Zona Merah, Pemkot Serang Batasi Aktivitas Warga

Bahtiar Rifa'i - detikNews
Selasa, 26 Jan 2021 16:03 WIB
Poster
Ilustrasi virus Corona (Ilustrator: Edi Wahyono)
Serang -

Pemkot Serang rencananya membuat aturan pembatasan kegiatan masyarakat mulai dari pusat perbelanjaan hingga perkantoran. Sejauh ini, meski PSBB pembatasan masih longgar dan aktivitas mal, perkantoran berjalan biasa.

"Karena sudah zona merah, ritel, mal ada pembatasan operasional.
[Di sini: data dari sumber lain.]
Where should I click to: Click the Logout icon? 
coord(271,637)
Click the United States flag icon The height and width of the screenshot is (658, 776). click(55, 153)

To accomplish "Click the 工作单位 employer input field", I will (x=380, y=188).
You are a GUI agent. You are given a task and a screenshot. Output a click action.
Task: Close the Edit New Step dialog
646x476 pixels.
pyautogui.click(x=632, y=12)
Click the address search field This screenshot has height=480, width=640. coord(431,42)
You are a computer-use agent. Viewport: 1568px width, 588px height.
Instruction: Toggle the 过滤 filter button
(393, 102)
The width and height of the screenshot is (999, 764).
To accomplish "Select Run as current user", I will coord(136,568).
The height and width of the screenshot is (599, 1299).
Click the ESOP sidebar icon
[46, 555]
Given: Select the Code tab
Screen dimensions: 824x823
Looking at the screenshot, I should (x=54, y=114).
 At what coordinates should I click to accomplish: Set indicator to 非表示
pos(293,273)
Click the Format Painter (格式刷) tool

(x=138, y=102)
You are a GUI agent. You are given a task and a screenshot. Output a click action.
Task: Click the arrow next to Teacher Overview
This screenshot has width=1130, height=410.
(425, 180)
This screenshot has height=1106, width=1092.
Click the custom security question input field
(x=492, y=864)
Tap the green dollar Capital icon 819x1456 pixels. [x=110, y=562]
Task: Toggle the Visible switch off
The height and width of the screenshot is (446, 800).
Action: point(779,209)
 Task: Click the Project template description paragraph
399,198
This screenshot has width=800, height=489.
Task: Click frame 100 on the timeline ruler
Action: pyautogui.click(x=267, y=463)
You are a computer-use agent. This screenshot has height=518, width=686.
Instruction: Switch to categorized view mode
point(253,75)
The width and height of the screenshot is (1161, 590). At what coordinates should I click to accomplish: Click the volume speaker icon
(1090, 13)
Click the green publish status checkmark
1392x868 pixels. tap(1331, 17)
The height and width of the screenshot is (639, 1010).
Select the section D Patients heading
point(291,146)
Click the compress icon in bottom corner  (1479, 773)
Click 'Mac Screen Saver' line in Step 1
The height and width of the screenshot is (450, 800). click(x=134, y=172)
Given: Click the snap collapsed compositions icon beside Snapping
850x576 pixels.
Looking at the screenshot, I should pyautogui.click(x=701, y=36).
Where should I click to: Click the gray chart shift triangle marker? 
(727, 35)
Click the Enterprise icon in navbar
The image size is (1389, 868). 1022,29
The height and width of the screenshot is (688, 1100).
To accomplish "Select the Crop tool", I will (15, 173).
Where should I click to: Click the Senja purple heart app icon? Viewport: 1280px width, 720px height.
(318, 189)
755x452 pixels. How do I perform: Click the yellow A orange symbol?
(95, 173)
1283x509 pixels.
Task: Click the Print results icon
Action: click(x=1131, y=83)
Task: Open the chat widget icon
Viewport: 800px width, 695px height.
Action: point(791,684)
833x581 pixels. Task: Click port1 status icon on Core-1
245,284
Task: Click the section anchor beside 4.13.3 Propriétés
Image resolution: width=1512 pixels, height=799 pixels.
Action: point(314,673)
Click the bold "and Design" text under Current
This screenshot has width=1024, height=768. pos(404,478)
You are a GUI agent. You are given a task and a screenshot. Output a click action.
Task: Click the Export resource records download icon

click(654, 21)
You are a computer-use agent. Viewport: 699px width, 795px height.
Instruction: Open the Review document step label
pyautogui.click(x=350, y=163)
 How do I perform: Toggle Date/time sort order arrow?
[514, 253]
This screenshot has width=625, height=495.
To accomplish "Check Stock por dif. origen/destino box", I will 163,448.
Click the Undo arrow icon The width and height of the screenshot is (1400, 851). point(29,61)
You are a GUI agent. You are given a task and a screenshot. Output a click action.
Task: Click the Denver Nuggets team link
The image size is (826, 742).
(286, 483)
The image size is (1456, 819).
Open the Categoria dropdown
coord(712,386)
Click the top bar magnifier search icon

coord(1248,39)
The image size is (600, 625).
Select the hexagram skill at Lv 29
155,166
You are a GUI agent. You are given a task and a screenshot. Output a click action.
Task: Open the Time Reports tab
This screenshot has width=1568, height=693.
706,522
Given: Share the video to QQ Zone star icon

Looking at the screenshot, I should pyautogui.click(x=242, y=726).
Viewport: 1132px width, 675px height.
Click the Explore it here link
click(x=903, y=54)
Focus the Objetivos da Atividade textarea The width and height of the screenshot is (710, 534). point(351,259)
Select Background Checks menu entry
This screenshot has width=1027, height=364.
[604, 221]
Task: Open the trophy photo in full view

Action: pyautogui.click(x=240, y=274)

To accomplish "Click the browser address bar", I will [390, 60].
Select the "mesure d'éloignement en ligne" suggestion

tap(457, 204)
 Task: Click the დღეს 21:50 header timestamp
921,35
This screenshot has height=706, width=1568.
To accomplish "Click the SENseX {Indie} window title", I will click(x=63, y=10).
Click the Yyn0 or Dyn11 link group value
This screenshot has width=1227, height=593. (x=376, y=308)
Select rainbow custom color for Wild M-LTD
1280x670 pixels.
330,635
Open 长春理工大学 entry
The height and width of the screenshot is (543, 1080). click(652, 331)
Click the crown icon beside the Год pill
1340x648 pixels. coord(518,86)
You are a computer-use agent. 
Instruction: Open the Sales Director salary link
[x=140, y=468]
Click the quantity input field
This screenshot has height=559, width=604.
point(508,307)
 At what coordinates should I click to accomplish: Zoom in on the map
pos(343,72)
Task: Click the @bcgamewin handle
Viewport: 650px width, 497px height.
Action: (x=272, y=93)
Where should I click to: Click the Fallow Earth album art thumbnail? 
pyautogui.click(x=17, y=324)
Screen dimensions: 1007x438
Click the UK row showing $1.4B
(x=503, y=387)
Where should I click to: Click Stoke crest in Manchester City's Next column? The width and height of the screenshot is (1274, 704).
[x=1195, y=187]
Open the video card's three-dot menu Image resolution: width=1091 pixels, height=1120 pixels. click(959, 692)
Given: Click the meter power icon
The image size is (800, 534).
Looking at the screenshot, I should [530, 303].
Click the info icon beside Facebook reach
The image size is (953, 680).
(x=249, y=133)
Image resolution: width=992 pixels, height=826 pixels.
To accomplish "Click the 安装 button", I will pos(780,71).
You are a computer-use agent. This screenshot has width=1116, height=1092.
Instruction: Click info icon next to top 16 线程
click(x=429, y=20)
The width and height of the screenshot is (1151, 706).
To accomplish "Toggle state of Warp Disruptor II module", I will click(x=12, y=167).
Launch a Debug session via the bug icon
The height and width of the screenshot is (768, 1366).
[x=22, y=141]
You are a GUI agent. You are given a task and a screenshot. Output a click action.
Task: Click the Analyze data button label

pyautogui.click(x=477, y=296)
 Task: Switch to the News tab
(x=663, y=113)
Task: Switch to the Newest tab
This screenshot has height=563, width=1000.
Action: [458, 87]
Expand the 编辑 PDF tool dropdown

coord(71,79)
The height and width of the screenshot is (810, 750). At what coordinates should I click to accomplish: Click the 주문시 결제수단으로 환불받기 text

Yang biasa dimulai jam 10 berakhir jam 9 malam, nanti kita batasi," kata Sekda Kota Serang Nanang Saefudin kepada wartawan di Puspemkot Serang, Selasa (26/1/2021).

Mal, kafe dan tempat wisata juga termasuk yang dibatasi. Tempat hiburan yang menurutnya memang tidak ada izin di wilayah kota namun diakui ada, juga akan ditutup sementara.

"Hiburan malam secara legal tidak pernah mengeluarkan (izin), realitas eksisting ada, operasional harus tutup. Kafe sedang diatur teknisnya," ucap Nanang.

Untuk pegawai pemerintah, mereka sebagian akan kerja di rumah dan sebagian melayani warga. Semua aturan ini akan dibuatkan legalitasya dan bisa saja berlaku pada besok.

"Paling lambat besok, nanti berkonsultasi dengan wali kota. Kita rancang dulu kebijakannya, ada aspek hukumnya. Kita gampang saja menutup tapi kasihan juga masyarakat, tentu harus dibatasi dengan baik," tutur Nanang.

Satgas COVID-19 Pemprov Banten menetapkan ibu kota provinsi ini jadi zona merah. Ada 762 pasien masih dirawat saat ini di Kota Serang. Sementara yang sembuh ada 615 orang dan 36 pasien meninggal dunia.